The Black Lives Matter movement has ushered in a wave of criminal justice reforms in cities and states across the country, including the reallocation of funds from police to public services, and bans on the use of teargas and rubber bullets.
Detroit, the nation's Blackest big city, hasn't seen change on that level. By and large, support for policing as we know it has remained strong in the high-crime city, even amidst a series of recent officer killings of armed suspects and brutality against demonstrators who've gathered regularly in the wake of the murder of George Floyd.
In this week's cover story, Metro Times seeks to answer the question, "what gives?"
Through conversations with more than a dozen activists, residents, politicos and lawyers, it finds:
Some view Detroit as a conservative city even though residents reliably elect Democrats. Many Black Detroiters or their parents brought conservative values from the post-Reconstruction South during the Great Migration, helping cultivate a brand of conservative liberalism.
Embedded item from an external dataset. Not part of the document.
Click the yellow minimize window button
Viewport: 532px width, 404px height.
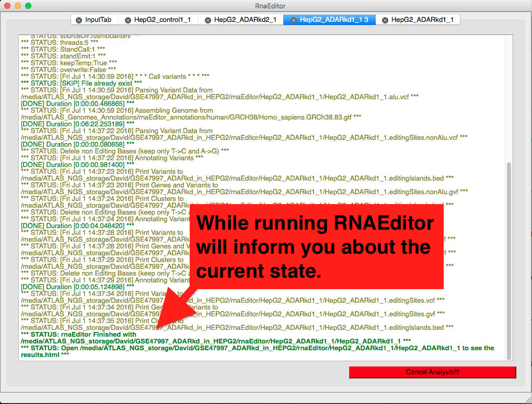coord(18,6)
Some also say the local media doesn't do enough to challenge DPD, creating a situation in which the department's narrative is often the only one around law-enforcement incidents. The city's high crime and poverty rates also foster support for the police and contribute to disenfranchisement. For those reasons, Detroit seems collectively unaware that its department and chief need reform, says Chris White, director of the Detroit Coalition Against Police Brutality.
"When you're in survival mode, you're not thinking about the collective, you're thinking about the individual, so you can't see where these police shootings impact you," he says. "You can't see 'them today, you tomorrow.' That's where a lack of consciousness comes in."